In deze zaak heeft de Centrale Raad van Beroep op 26 juli 2017 uitspraak gedaan in het hoger beroep van appellante tegen de minister van Onderwijs, Cultuur en Wetenschap. De zaak betreft de herziening en terugvordering van studiefinanciering die appellante heeft ontvangen vanaf augustus 2014. Appellante had hoger beroep ingesteld tegen een eerdere uitspraak van de rechtbank Limburg van 17 november 2015, waarin de rechtbank de terugvordering van de studiefinanciering had bevestigd.
De Raad overweegt dat de minister bevoegd was om de studiefinanciering te herzien, ondanks de argumenten van appellante over haar inschrijving bij de onderwijsinstelling. De Raad bevestigt dat de minister zijn bevoegdheid correct heeft uitgeoefend en dat het hoger beroep van appellante niet slaagt. De Raad verwijst naar zijn tussenuitspraak van 25 januari 2017 voor een uitgebreide weergave van de feiten en concludeert dat de aangevallen uitspraak, voor zover deze is aangevochten, moet worden bevestigd.

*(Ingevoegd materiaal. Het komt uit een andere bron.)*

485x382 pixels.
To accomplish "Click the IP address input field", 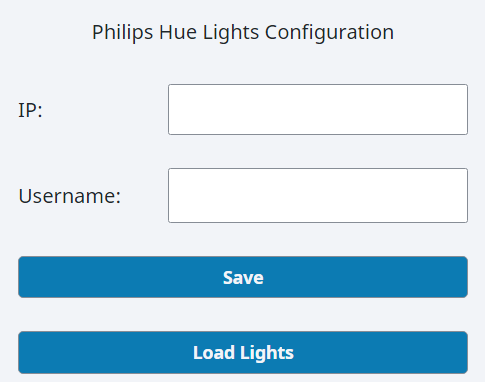I will tap(318, 109).
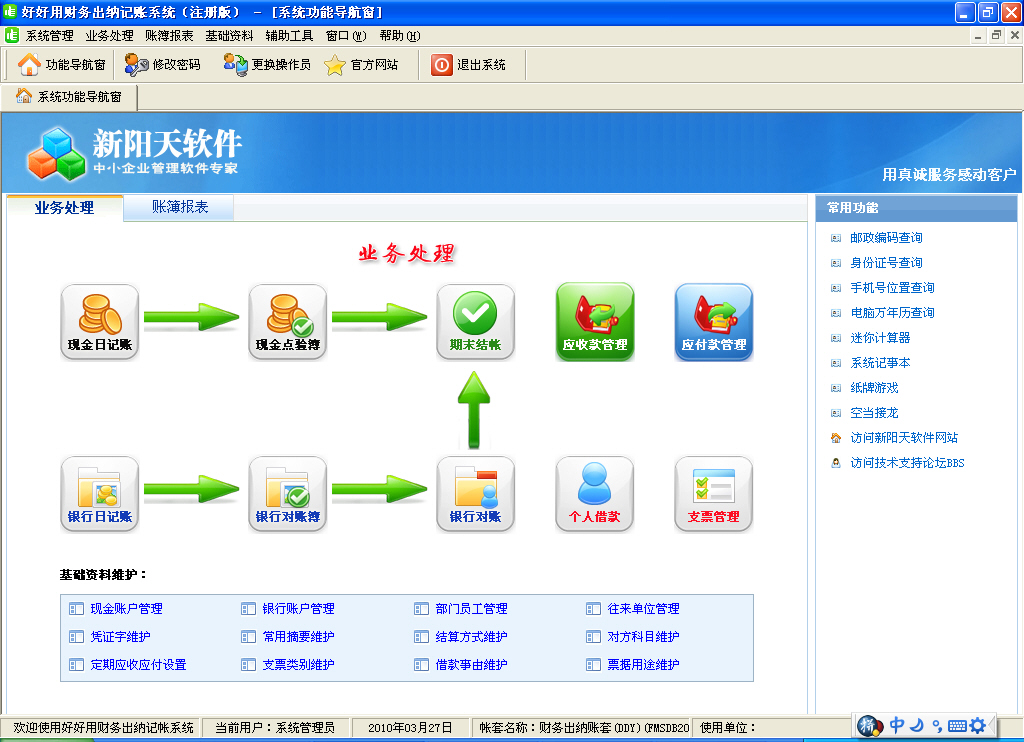
Task: Open 现金账户管理 maintenance link
Action: tap(126, 608)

Daarnaast heeft de Raad geoordeeld dat, omdat de minister gedeeltelijk aan appellante tegemoet is gekomen, hij in de proceskosten van appellante moet worden veroordeeld. De kosten voor rechtsbijstand in beroep en hoger beroep zijn begroot op in totaal € 1.980,-. De minister is ook verplicht om het griffierecht van € 168,- aan appellante te vergoeden. De uitspraak is gedaan door J. Brand, in tegenwoordigheid van N. van Rooijen als griffier, en is openbaar uitgesproken op dezelfde datum.